EU politicians approve crackdown on Internet violence

BRUSSELS (Reuters) - Cyber-bullying and child pornography will be targeted in a 55 million euro (44 million pound) scheme agreed by European Union politicians on Wednesday.

A generic picture of a woman in an office using a computer mouse. REUTERS/Catherine Benson

The European Commission’s “Safer Internet” proposal from 2009 to 2013 aims to improve safety for children surfing the Internet, promote public awareness and create national centres for reporting illegal online content.

European politicians are under increasing pressure to prevent the Internet becoming a haven for crime.

German police said in August they were investigating around 1,000 people suspected of having downloaded child pornography after they discovered a website showing the sexual abuse of two young girls.

And last month, a game in which players kill school students was pulled from a Finnish children’s gaming site, one week after 10 were gunned down in the country’s worst school shooting.

“The most important part of the programme is to establish a knowledge base by bringing together researchers engaged in child safety online at European level,” said Romanian Conservative Csaba Sogor.

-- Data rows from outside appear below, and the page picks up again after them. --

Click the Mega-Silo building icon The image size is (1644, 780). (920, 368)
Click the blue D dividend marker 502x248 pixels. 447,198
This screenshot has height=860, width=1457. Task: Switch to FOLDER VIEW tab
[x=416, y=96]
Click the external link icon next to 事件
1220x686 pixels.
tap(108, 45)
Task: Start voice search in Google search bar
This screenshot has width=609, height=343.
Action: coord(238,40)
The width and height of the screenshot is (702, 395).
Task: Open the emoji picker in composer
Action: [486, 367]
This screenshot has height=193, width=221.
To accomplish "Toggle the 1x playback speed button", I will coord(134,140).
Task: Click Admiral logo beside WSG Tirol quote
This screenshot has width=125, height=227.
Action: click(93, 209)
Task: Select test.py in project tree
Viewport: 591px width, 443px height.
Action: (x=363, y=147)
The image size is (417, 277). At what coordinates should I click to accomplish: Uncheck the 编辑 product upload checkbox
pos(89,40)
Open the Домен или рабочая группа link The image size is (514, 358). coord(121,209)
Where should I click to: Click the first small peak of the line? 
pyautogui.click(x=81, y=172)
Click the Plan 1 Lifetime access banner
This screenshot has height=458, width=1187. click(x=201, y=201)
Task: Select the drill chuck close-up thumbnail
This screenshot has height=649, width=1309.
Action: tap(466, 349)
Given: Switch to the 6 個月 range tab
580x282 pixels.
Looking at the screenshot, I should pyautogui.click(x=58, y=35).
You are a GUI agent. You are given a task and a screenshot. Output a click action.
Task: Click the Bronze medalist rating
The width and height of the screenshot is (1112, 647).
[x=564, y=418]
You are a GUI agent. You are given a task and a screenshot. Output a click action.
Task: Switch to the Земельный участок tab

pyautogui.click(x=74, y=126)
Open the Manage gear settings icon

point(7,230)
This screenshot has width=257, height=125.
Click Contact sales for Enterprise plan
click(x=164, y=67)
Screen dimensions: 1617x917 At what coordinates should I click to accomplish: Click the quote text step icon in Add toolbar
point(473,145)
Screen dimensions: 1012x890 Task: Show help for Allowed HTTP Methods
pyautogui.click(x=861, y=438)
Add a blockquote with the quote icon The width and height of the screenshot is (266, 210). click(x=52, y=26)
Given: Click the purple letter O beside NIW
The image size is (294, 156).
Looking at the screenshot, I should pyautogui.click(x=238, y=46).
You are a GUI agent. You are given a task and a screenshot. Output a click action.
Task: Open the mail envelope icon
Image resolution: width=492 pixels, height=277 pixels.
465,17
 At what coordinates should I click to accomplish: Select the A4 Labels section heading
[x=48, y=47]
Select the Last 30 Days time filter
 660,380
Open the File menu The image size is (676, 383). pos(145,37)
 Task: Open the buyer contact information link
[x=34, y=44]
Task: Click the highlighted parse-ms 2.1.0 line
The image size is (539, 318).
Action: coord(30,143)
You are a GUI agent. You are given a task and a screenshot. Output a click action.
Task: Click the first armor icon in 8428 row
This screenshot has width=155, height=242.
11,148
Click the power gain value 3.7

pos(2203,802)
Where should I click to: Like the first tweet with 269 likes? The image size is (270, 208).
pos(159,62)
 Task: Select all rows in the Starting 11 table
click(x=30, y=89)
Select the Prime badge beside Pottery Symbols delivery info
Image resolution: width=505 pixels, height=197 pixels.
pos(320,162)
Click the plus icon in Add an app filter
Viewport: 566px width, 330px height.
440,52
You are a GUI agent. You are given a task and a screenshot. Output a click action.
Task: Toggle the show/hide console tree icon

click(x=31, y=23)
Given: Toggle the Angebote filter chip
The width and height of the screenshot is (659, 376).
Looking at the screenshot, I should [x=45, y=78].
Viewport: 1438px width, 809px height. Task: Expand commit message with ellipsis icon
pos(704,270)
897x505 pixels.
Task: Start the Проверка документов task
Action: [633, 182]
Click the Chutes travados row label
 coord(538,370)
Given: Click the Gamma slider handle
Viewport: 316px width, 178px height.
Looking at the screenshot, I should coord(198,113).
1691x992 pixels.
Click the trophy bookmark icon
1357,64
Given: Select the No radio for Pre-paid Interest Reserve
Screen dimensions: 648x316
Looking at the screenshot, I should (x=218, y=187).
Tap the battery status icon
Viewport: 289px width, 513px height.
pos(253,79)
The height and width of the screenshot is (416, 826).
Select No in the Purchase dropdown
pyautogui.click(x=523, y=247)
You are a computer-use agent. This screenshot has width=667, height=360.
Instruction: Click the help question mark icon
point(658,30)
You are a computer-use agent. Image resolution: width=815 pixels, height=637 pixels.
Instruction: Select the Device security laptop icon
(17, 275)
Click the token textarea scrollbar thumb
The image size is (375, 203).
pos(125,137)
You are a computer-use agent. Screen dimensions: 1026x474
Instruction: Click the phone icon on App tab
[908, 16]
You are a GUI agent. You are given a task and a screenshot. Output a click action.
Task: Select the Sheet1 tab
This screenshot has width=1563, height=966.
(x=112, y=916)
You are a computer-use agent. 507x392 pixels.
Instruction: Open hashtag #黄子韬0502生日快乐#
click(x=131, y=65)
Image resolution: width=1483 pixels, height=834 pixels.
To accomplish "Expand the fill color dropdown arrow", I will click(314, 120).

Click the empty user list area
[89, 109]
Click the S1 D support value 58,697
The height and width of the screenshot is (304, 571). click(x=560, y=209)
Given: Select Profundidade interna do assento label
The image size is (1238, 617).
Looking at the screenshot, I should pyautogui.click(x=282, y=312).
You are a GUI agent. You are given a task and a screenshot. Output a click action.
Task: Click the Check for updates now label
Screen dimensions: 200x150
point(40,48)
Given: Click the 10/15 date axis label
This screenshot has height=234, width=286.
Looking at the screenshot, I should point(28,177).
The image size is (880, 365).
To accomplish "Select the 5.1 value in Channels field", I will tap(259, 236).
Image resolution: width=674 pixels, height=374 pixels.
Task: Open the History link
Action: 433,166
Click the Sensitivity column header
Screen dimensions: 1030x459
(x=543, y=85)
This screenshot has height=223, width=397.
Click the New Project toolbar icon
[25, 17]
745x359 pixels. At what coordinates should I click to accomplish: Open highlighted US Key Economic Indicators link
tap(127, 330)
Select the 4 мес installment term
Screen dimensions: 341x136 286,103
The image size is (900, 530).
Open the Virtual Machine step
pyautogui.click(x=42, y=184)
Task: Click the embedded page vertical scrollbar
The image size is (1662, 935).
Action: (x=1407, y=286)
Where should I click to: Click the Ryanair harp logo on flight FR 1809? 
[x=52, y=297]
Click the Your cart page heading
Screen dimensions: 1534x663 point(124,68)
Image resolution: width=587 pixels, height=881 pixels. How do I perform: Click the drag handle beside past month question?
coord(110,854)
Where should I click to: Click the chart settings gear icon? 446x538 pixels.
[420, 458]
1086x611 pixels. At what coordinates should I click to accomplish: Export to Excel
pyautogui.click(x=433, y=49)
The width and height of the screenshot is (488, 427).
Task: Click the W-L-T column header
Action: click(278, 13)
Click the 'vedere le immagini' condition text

“We foresee contact points and hotlines for reporting online illegal content and abusive conduct.”

Sogor cited a Eurobarometer survey that he said showed 74 percent of children aged 12 to 15 surfed the Internet for at least three hours a day, and nearly all had viewed pornography.

EU politicians backed an amended version of the Commission’s proposal with increased emphasis on some new problems on the World Wide Web, such as harassment and the distribution of violent video clips.

The amended proposals were adopted with 672 votes in favour and nine against, and are expected to be swiftly approved by EU member states.